Il ne faut pas croire qu'il applaudisse machinalement et sans art; sa mission est des plus délicates.

Tantôt il suffit d'un bravo murmuré, un battement de mains gâterait tout. C'est,—en termes de coulisses,—le chatouilleur.

D'autres fois, il faut un éclat de rire convaincu; c'est lui qui le pousse; fait par un de ses hommes, cet éclat de rire serait commun, peut-être choquant.

D'autres fois encore, il faut entraîner la salle, et ce n'est pas facile; il faut la pousser petit à petit dans la voie de l'admiration, et ne l'y lancer que lorsqu'elle est suffisamment entraînée. Un zèle mal calculé peut indisposer le public et faire tomber la pièce.
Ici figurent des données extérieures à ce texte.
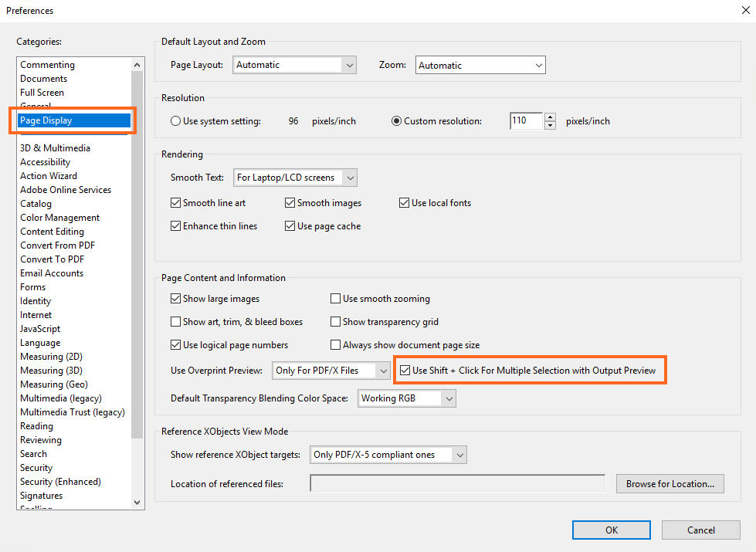
Task: Change the Default Transparency Blending Color Space dropdown
Action: 448,398
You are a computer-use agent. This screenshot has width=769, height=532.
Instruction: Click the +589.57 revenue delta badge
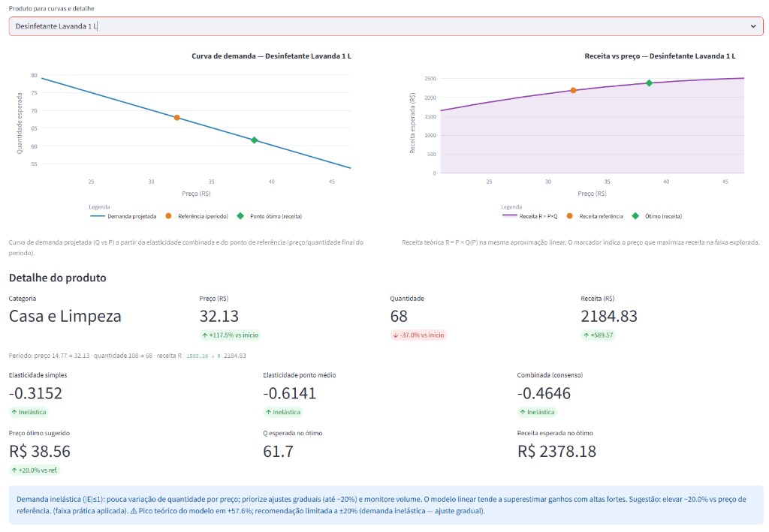599,335
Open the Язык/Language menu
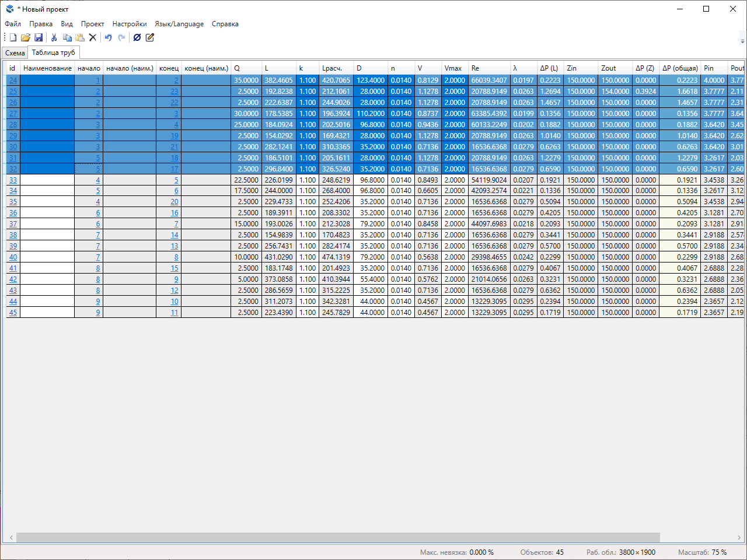747x560 pixels. click(179, 24)
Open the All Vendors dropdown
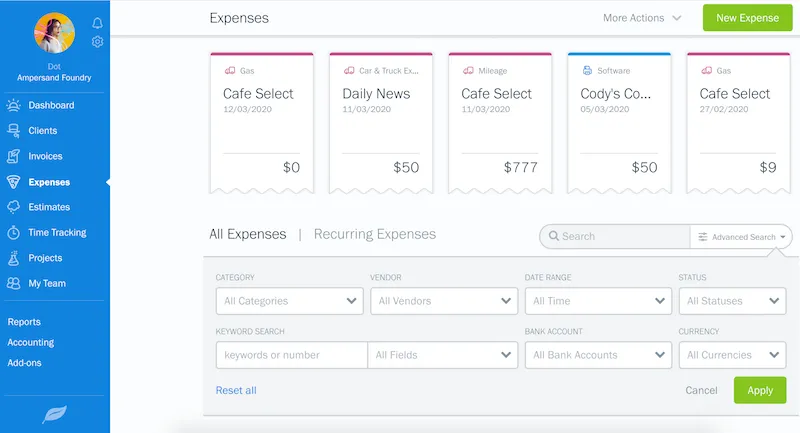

Un bon chef de claque a pour principe d'entraîner le public tout d'abord, mais de le suivre ensuite, l'exciter toujours, ne le forcer jamais.

C'est d'autant mieux compris, que le public qui entend applaudir frénétiquement une mauvaise chose, devient féroce.

Maintenant, aussi extraordinaire que cela puisse paraître, la vérité me force de dire qu'on ne paye ni le chef de claque ni les claqueurs. Ce qui va paraître plus extraordinaire encore, c'est que ce sont eux qui payent.

La place de chef de claque s'achète.